Spring Security 4.0+ は、メッセージの認可をサポートします。これが有用である具体的な例の 1 つは、WebSocket ベースのアプリケーションで認可を提供することです。

<websocket-message-broker>

websocket-message-broker 要素には 2 つの異なるモードがあります。websocket-message-broker@id が指定されていない場合、次のことを行います。

  • SimpAnnotationMethodMessageHandler に AuthenticationPrincipalArgumentResolver がカスタム引数リゾルバーとして登録されていることを確認してください。これにより、@AuthenticationPrincipal を使用して現在の Authentication のプリンシパルを解決できます。
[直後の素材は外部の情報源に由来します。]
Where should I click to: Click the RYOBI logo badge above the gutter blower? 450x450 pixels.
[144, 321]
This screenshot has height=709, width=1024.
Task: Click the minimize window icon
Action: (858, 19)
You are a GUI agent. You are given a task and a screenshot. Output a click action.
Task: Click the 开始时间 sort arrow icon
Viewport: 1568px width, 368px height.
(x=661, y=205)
  • SecurityContextChannelInterceptor が clientInboundChannel に自動的に登録されるようにします。これにより、メッセージで見つかったユーザーが SecurityContextHolder に入力されます。

  • ChannelSecurityInterceptor が clientInboundChannel に登録されていることを確認します。これにより、メッセージの認可ルールを指定できます。
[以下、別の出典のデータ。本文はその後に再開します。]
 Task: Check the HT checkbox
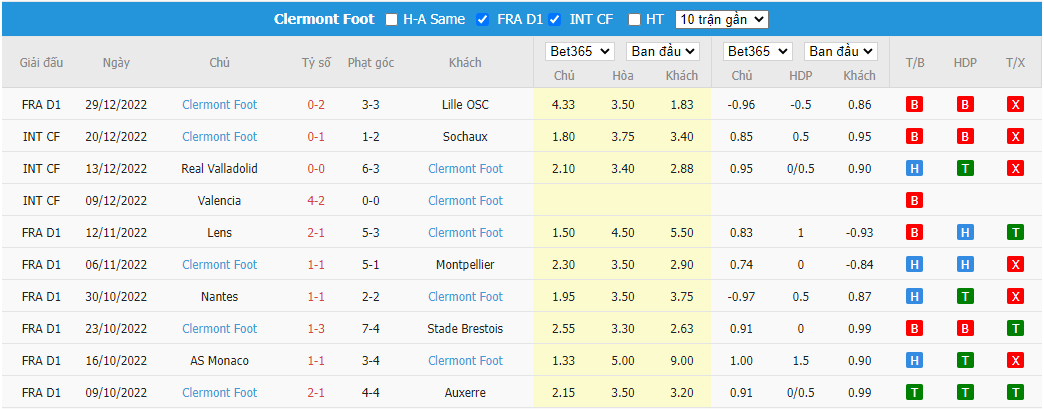[634, 19]
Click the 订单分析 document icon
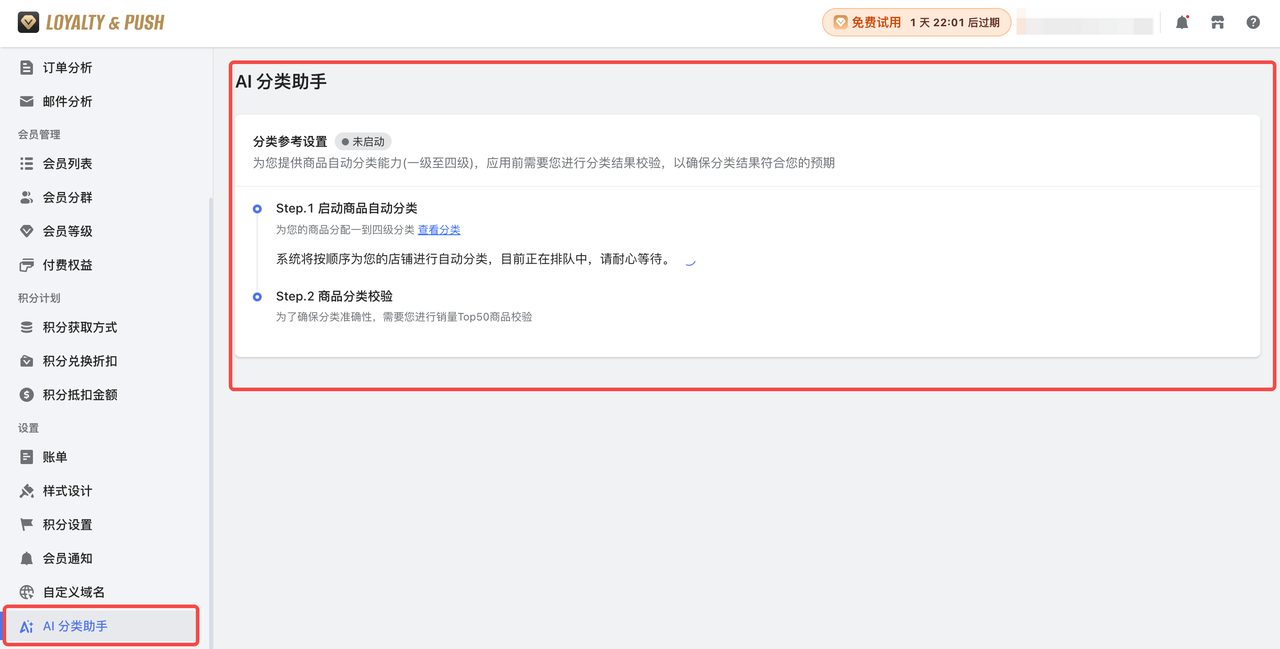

  • CsrfChannelInterceptor が clientInboundChannel に登録されていることを確認します。これにより、元のドメインからのリクエストのみが有効になります。

  • CsrfTokenHandshakeInterceptor が WebSocketHttpRequestHandler、TransportHandlingSockJsService、または DefaultSockJsService に登録されていることを確認します。これにより、HttpServletRequest から予想される CsrfToken が WebSocket セッション属性にコピーされます。
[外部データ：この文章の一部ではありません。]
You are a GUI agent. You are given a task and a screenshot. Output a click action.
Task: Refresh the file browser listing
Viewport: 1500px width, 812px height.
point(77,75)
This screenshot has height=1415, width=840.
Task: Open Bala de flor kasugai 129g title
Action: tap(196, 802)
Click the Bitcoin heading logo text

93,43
追加の制御が必要な場合、ID を指定でき、ChannelSecurityInterceptor が指定された ID に割り当てられます。その後、Spring のメッセージングインフラストラクチャとのすべての接続を手動で行うことができます。これは面倒ですが、構成をより細かく制御できます。

<websocket-message-broker> の属性

  • id Bean 識別子。コンテキスト内の別の場所で ChannelSecurityInterceptor Bean を参照するために使用されます。指定した場合、Spring Security は Spring メッセージング内で明示的な構成を必要とします。指定しない場合、Spring Security は <websocket-message-broker> で説明されているように、メッセージングインフラストラクチャと自動的に統合されます。

  • same-origin-disabled CSRF トークンが Stomp ヘッダーに存在するという要件を無効にします(デフォルトは false)。デフォルトの変更は、他のオリジンが SockJS 接続を確立できるようにする必要がある場合に役立ちます。

  • authentication -manager-ref この AuthorizationManager インスタンスを使用します。設定すると、use-authorization-manager は無視され、true と見なされます。

  • use-authorization-manager SecurityMetadataSource API の代わりに AuthorizationManager API を使用します (デフォルトは true)。

  • security-context-holder-strategy-ref この SecurityContextHolderStrategy を使用する (AuthorizationManager API と組み合わせてのみサポートされることに注意してください)

<websocket-message-broker> の子要素

<intercept-message>

メッセージの認可規則を定義します。

<intercept-message> の親要素

<intercept-message> の属性

  • pattern メッセージの宛先に一致する ant ベースのパターン。例: "/ " は、宛先を持つすべてのメッセージに一致します。;"/admin/" は、宛先が "/admin/**" で始まるすべてのメッセージに一致します。

  • type 照合するメッセージの型。有効な値は SimpMessageType で定義されています(つまり、CONNECT、CONNECT_ACK、HEARTBEAT、MESSAGE、SUBSCRIBE、UNSUBSCRIBE、DISCONNECT、DISCONNECT_ACK、OTHER)。

  • access メッセージのセキュリティ保護に使用される式。例: "denyAll" は、一致するすべてのメッセージへのアクセスを拒否します。"permitAll" は、一致するすべてのメッセージへのアクセスを許可します。「hasRole('ADMIN') では、現在のユーザーが一致するメッセージに対して 'ROLE_ADMIN' ロールを持っている必要があります。